Copy every entry below exactly as it appears, leaving out the images.
⟨
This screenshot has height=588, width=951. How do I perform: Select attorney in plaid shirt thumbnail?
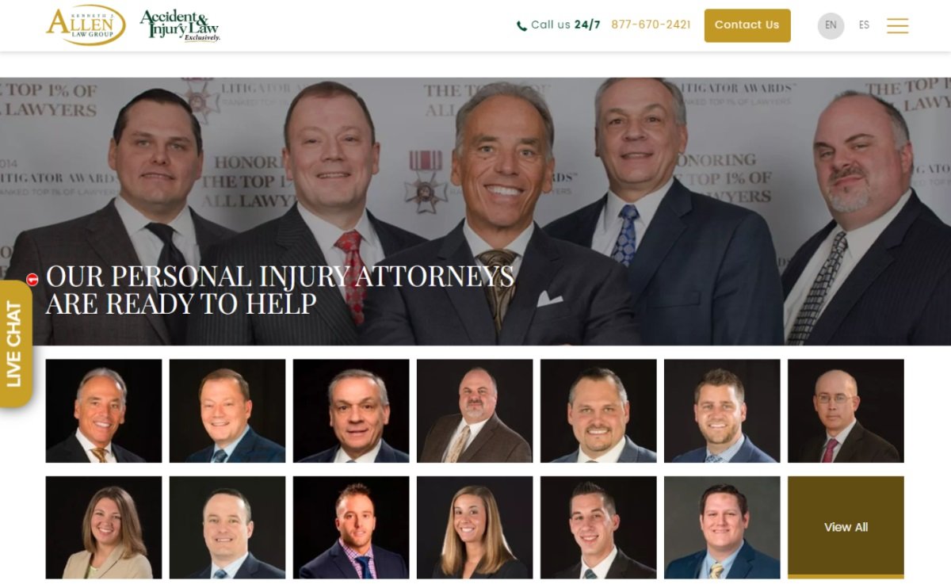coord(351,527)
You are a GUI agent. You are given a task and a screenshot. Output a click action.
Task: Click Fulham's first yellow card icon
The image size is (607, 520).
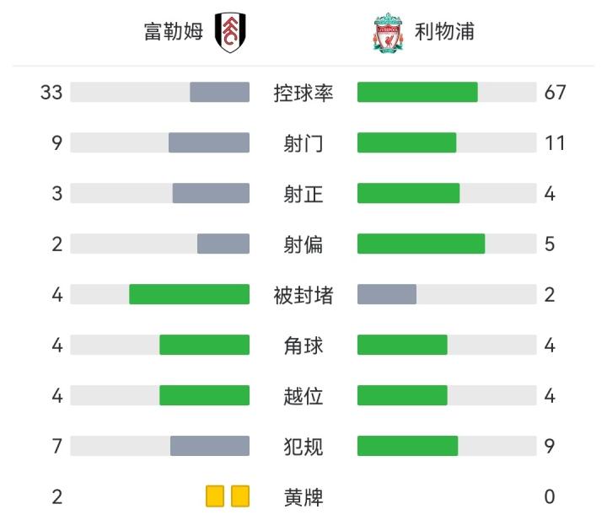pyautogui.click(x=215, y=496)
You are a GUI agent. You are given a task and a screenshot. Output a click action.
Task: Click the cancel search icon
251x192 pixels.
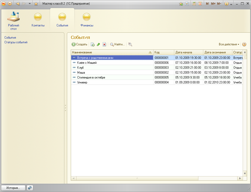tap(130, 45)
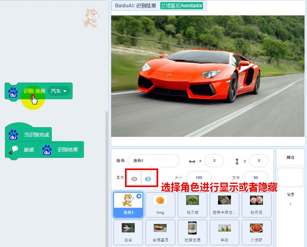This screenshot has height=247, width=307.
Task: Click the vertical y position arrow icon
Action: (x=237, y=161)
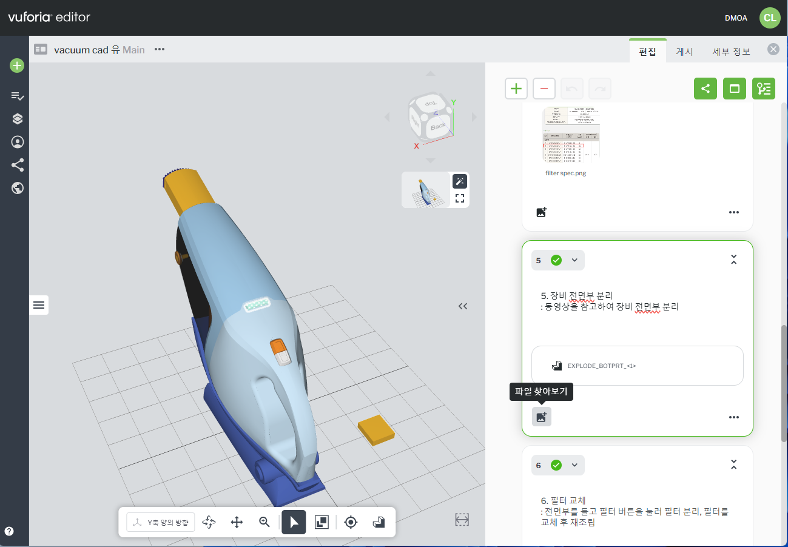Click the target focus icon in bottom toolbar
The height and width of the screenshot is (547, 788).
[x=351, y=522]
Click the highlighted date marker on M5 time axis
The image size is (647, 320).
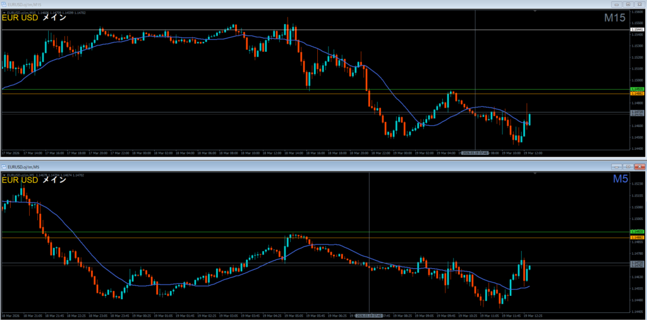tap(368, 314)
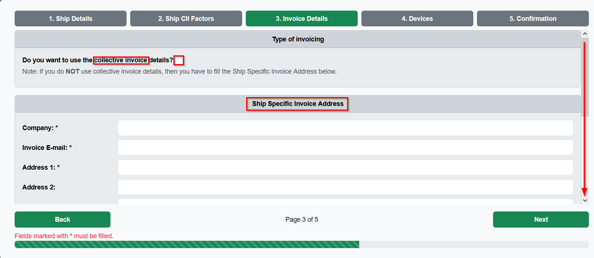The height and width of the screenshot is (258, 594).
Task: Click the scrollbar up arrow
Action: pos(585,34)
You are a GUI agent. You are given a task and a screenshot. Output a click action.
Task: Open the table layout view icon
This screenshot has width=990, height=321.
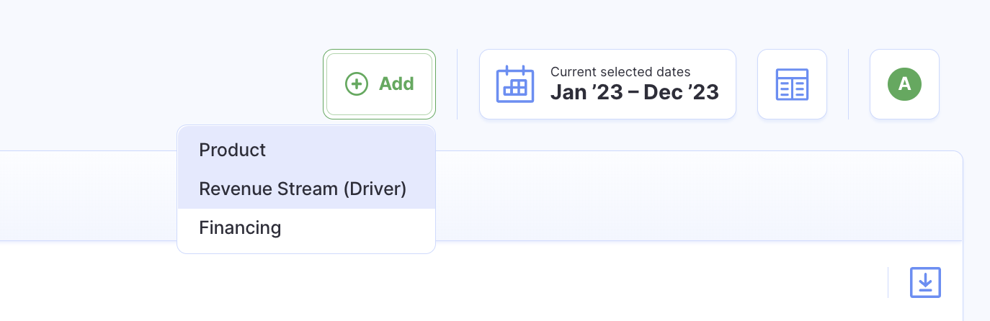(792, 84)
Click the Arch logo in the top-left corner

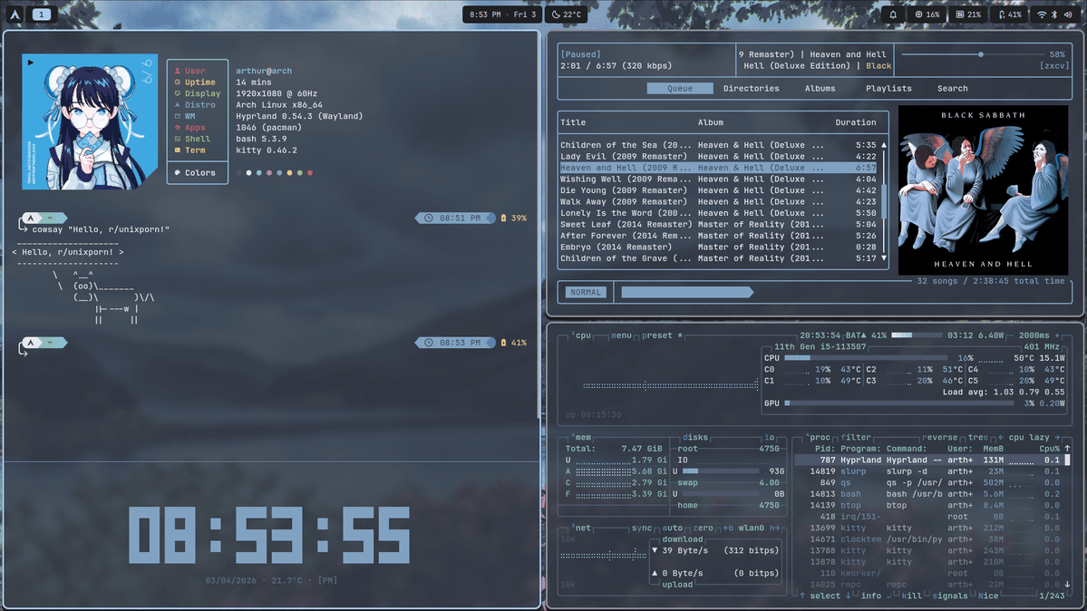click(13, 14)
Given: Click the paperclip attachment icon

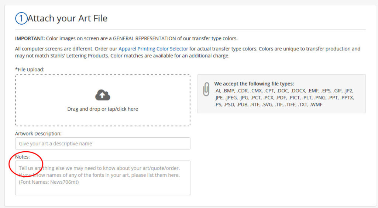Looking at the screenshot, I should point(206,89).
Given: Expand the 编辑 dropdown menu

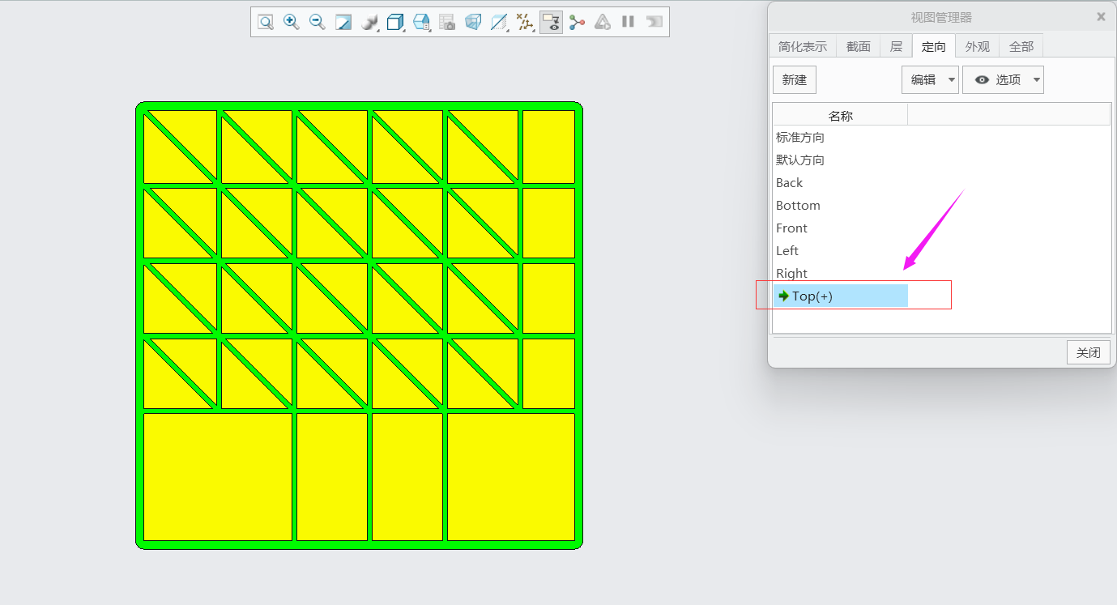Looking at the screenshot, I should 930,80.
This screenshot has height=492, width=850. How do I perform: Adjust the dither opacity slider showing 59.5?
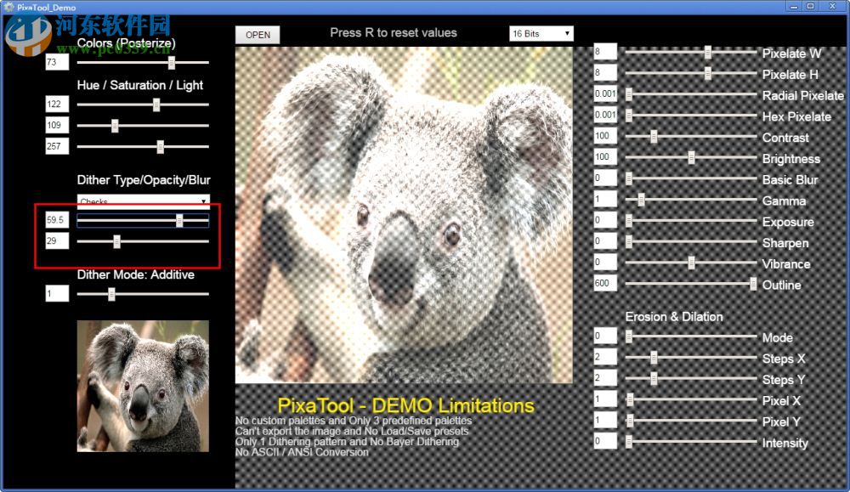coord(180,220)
⟩
**Response to the exercise**.
This screenshot has height=588, width=951. How do I perform: Select attorney in plaid shirt thumbnail?
coord(351,527)
You are a GUI agent. You are given a task and a screenshot. Output a click action.
Task: Click Fulham's first yellow card icon
The image size is (607, 520).
pyautogui.click(x=215, y=496)
You are a GUI agent. You are given a task and a screenshot. Output a click action.
Task: Click the cancel search icon
251x192 pixels.
tap(130, 45)
This screenshot has height=247, width=307.
Task: Click the vertical y position arrow icon
Action: (x=237, y=161)
Click the target focus icon in bottom toolbar
The height and width of the screenshot is (547, 788).
[x=351, y=522]
Click the highlighted date marker on M5 time axis
The image size is (647, 320).
tap(368, 314)
The height and width of the screenshot is (258, 594).
Task: Click the scrollbar up arrow
Action: pos(585,34)
You are a GUI agent. You are given a task and a screenshot. Output a click action.
Task: Open the table layout view icon
This screenshot has width=990, height=321.
(792, 84)
Click the Arch logo in the top-left corner

click(13, 14)
Given: Click the paperclip attachment icon

Looking at the screenshot, I should point(206,89).
Given: Expand the 编辑 dropdown menu

Looking at the screenshot, I should 930,80.
This screenshot has height=492, width=850. How do I perform: Adjust the dither opacity slider showing 59.5?
coord(180,220)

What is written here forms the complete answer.